Now on view at the Ogden Museum of Southern Art through December 10, is the Center for Southern Craft & Design’s 11th annual invitational exhibition, Art of the Cup.
Art of the Cup was created in 2008 by Jan Kats, Director Emeritus for the Center of Southern Craft & Design. The current exhibition features 84 cups and teapots by 40 world-class Southern ceramicists, which are also available for purchase.
The Center for Southern Craft & Design supports the Ogden Museum’s mission to broaden the knowledge, understanding and appreciation of the visual arts and culture of the American South by providing a platform for Southern artists to showcase and sell their work.
Let’s get to know Marian Haigh, a 2018 Art of the Cup artist!
Explain the inspiration behind your work in the Art of the Cup exhibit.
The little faces on the whiskey cups were molded from an old virgin image on a Texas cemetery stone. I like this androgynous face (which I use a lot) because it can be male, female or neutral, representing, to me, the many internal faces we may have in our life. My work is fired in a wood kiln, and with the communal efforts of several potters, we feed the kiln wood for around 20 hours, reaching the temperature of 2,300 degrees Fahrenheit.
How long have you been working as an artist/in ceramics? What drew you to the medium?
I have been working in studio pottery since I received my B.F.A. in 1974, oh my gosh, making that 44 years! But my real clay work began much earlier when in grade school my father built a small plywood table with four built in seats and painted it bright pink with enamel paint! My three siblings and I spent hours, no, days playing with oil based clay creating fantasy worlds and the animals and people who inhabited them. These clay play days, in addition to my fascination with Native American crafts, led me to a lifetime interest in ceramics.
What inspires you? Who are your favorite artists? What styles or art movements inspire your work?

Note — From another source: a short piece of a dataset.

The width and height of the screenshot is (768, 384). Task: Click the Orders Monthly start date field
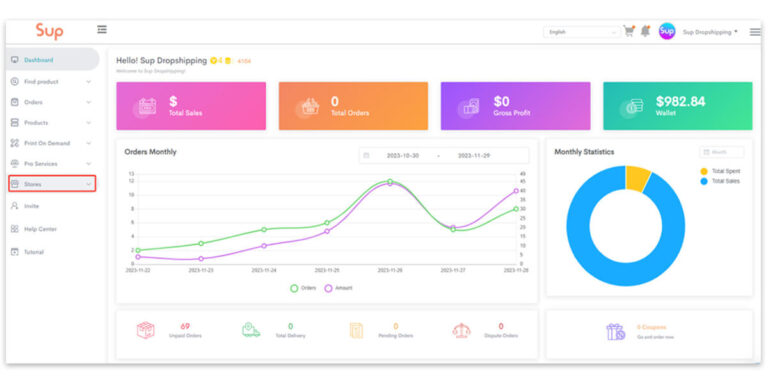[402, 155]
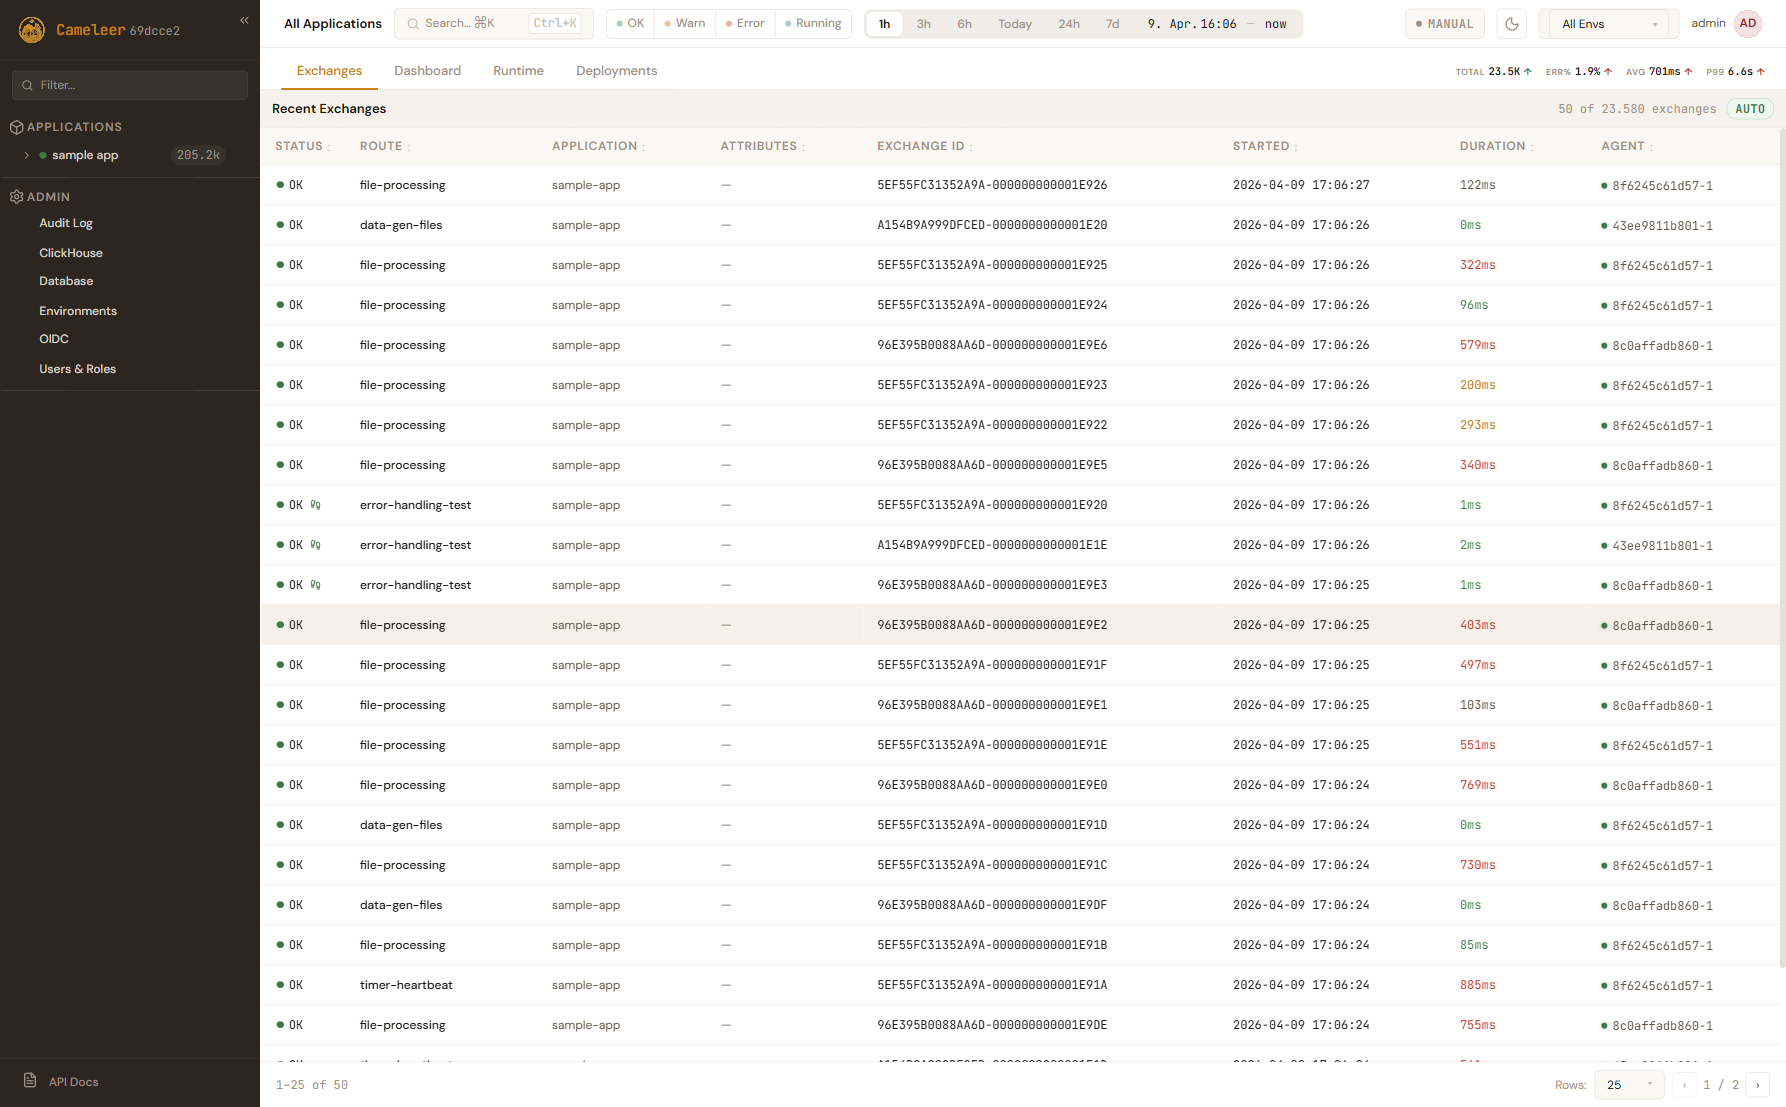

Although I learn from and admire all art forms, I am still most inspired by the natural world around me and by the ancient art and craft of, usually, anonymous peoples. One artist from the 20th century I greatly admire is Constantine Brancusi, who was, not too surprisingly, inspired by ancient art.
Do you lean more towards form or function in your work?
I am equally interested in functional work and sculpture. Often, when I am starting back to work in my studio after an absence of time, I begin my routine with small cups. They are human scale and feel familiar and comforting, like coming home to a quiet space. Over the next few days or weeks, a thread of an idea starts humming in my mind and the beginnings of a new series of sculpture seems to blossom from the small works I am making. I never assign a more important status to a sculpture over a cup, to me, all endeavors are of the same value.
As this exhibit celebrates Southern ceramicists, does your work reflect your Southern background in any way?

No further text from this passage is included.